Copy every line that contains the string "computer" from the entries below.

----

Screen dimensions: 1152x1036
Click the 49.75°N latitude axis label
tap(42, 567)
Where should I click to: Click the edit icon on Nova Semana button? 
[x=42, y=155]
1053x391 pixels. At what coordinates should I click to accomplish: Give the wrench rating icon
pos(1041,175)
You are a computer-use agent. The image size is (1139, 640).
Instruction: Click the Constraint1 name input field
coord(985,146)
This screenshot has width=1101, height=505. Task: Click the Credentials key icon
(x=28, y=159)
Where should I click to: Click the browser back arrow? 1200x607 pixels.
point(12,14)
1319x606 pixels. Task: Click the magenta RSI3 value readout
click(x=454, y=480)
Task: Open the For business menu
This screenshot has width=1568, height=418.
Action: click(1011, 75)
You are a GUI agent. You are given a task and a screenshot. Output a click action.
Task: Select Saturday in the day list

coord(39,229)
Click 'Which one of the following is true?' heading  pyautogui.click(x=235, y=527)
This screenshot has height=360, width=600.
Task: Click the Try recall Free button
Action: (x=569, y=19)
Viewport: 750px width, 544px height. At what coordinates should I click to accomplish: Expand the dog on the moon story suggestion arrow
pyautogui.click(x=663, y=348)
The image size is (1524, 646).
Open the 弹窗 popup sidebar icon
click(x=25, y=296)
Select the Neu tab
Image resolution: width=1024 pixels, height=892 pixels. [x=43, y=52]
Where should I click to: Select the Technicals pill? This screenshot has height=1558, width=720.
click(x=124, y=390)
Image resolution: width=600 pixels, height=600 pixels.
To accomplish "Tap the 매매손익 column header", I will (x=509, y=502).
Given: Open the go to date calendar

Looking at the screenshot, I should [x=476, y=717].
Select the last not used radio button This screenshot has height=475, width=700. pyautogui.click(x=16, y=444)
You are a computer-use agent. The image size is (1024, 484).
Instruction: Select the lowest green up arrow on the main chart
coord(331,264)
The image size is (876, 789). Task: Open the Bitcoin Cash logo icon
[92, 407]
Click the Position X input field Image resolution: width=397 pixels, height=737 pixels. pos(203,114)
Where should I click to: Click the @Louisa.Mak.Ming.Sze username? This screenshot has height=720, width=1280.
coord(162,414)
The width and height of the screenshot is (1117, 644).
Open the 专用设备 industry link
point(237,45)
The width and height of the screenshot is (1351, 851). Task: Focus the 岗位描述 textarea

----

- **Response to this task**
You are a computer-use agent. The image size is (1139, 640).
You are a computer-use agent. The image size is (1024, 484).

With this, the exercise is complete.